=== Assignment ===
Report back every line of the entries that contains "agent", exactly as written.

Collected data entries:
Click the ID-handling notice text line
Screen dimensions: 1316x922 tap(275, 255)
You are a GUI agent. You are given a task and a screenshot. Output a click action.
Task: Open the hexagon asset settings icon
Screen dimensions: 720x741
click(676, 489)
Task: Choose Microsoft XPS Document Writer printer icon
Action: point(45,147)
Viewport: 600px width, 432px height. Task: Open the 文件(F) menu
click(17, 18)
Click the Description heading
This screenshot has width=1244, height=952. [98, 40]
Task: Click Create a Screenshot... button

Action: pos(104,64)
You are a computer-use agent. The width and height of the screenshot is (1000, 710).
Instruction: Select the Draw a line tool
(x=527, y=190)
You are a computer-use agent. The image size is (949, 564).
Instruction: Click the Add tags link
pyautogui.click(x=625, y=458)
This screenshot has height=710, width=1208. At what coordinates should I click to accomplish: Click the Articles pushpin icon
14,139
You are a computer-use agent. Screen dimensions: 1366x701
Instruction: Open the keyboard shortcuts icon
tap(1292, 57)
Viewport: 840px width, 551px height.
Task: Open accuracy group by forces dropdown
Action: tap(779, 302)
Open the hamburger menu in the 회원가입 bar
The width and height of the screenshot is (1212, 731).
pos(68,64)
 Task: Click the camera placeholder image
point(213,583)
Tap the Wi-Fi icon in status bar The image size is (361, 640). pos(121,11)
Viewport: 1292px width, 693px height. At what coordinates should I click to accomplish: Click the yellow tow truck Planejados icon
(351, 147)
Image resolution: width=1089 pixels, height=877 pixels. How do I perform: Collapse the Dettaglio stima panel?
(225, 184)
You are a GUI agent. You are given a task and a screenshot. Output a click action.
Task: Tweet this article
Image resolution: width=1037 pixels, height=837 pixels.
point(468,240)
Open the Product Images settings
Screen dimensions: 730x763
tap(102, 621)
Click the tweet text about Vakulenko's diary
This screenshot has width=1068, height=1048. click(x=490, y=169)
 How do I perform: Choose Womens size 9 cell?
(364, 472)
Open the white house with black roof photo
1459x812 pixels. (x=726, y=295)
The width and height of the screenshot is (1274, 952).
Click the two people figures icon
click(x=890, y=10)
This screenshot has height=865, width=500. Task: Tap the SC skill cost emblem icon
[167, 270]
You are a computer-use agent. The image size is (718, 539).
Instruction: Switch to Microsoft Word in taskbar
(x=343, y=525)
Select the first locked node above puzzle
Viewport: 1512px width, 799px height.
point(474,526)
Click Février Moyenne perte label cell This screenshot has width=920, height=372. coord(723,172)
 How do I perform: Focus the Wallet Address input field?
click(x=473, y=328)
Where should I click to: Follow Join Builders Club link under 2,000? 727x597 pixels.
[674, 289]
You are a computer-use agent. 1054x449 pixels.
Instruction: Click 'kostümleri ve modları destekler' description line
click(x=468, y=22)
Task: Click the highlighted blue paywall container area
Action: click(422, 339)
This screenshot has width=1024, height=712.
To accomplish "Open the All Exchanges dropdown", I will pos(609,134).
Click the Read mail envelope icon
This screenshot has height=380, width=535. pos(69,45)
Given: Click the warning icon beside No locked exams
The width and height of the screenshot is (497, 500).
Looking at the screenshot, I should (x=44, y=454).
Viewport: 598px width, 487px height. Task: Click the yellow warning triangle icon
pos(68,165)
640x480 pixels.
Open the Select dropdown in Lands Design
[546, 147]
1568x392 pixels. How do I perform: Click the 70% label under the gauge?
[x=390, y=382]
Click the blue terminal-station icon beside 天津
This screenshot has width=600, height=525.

=== Expected answer ===
You are a GUI agent. You are given a task and a screenshot. Output a click action.
You are a computer-use agent. The width and height of the screenshot is (1000, 710).
You are a computer-use agent. The image size is (949, 564).
You are a computer-use agent. Screen dimensions: 1366x701
You are a GUI agent. You are given a task and a screenshot. Output a click action.
You are a computer-use agent. The image size is (718, 539).
You are a computer-use agent. 1054x449 pixels.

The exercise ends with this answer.